La constitución del 78 nos ha servido mucho y bien durante casi 40 años; no está mal para ser un texto redactado deprisa y corriendo en un momento muy frágil. Ahora aparecen los primeros problemas serios y nos volvemos locos de angustia y corremos en círculo levantando las manos al cielo. Y olvidamos que se trata de los lógicos reveses que afronta cualquier país y que, en el siglo XXI, se impone hablar, reformular y recular, si es necesario. ¿Que hay que admitir que uno se ha equivocado? pues de admite; ¿que hay que reformar leyes y constituciones? pues se reforman. Sin dramatizar tanto, sin llegar a paralizar la vida de un país durante meses con lamentos y crujir de dientes, sin veinticuatro horas diarias de emisión televisiva hablando del asunto.

Tendremos que aprender a frustrarnos ¿no? A admitir que los demás no actúan siempre según nuestras preferencias, que no sienten lo que nosotros sentimos. Yo paseo cada día por una ciudad en la que se ha impuesto sin consenso la "perridictadura", el totalitarismo de los dueños de los perros. Los perros se cargan el mobiliario urbano de mi barrio, orinan en la fachada de mi casa, defecan en los alcorques de mi calle y nadie me ha preguntado si me va bien o no, como si la ciudad no me perteneciera también.

Yo refunfuño, porque desearía una ciudad sin perros o en la que la gente obligara a sus mascotas a orinar y defecar en sus domicilios, como hacen los gatos. Pero me aguanto, me adapto y sigo con mi vida. Protesto a veces, pero no cargo contra cada amigo que tiene un perro ni llamo al alcalde a su móvil exigiendo a gritos un auto de fe con tormento previo para los perrófilos o como se llamen. Soy consciente de que son retos nuevos a los que cualquier ciudad se enfrenta y que deben arreglarse mediante normativas cívicas. Y les aseguro que, por ahora, los perros inciden más en mi calidad de vida que las empresas catalanas.

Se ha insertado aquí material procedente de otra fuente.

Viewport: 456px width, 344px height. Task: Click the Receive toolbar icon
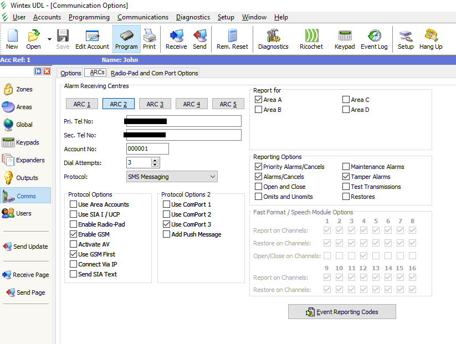(x=176, y=40)
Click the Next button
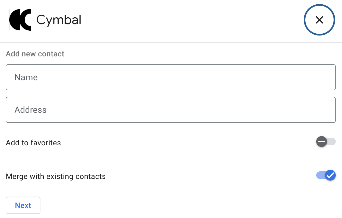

¿No podemos ser un poco más flexibles? La vida es cambio, nada permanece. Ninguno de ustedes podrá negar esta evidencia. Y, sin embargo, ahí está todo un país dándose cabezazos contra la pared de la obstinación, pretendiendo que nada cambie nunca en ninguna parte. Si llegara el día en el que una gran mayoría de los catalanes decidiera que no quiere pertenecer a España ¿sería eso el Armageddon? Digo yo que, tras un periodo de ajustes, podríamos seguir con nuestra vida.

Admitamos que nuestro modelo de Estado tiene un problema, pero no nosotros como personas. No nos ofendamos tanto si el otro dice que no quiere pertenecer a nuestro país ni le odiemos por ello. Esto no va de individuos, va de modelos políticos, de agravios fiscales, de equilibrios nacionales. No jibaricemos el conflicto reduciéndolo a una bandera en el balcón. Y no olvidemos que esta es la hora de los políticos, el momento en el que demostrarnos que sus sueldos y privilegios están justificados porque, cuando una enorme rama atraviesa el camino, son ellos los que deben levantarla sin dramatismo, con eficacia y rapidez. Que ir al Congreso una vez por semana es fácil; que acudir a una comparecencia es coser y cantar; que consensuar una normativa sobre utilización de drones, pongamos por caso, no es redactar el María Moliner, precisamente. Es ahora cuando, con su buen hacer, deben ilustrar la idea platónica de que la ciencia de gobernar es, de todas, la más elevada.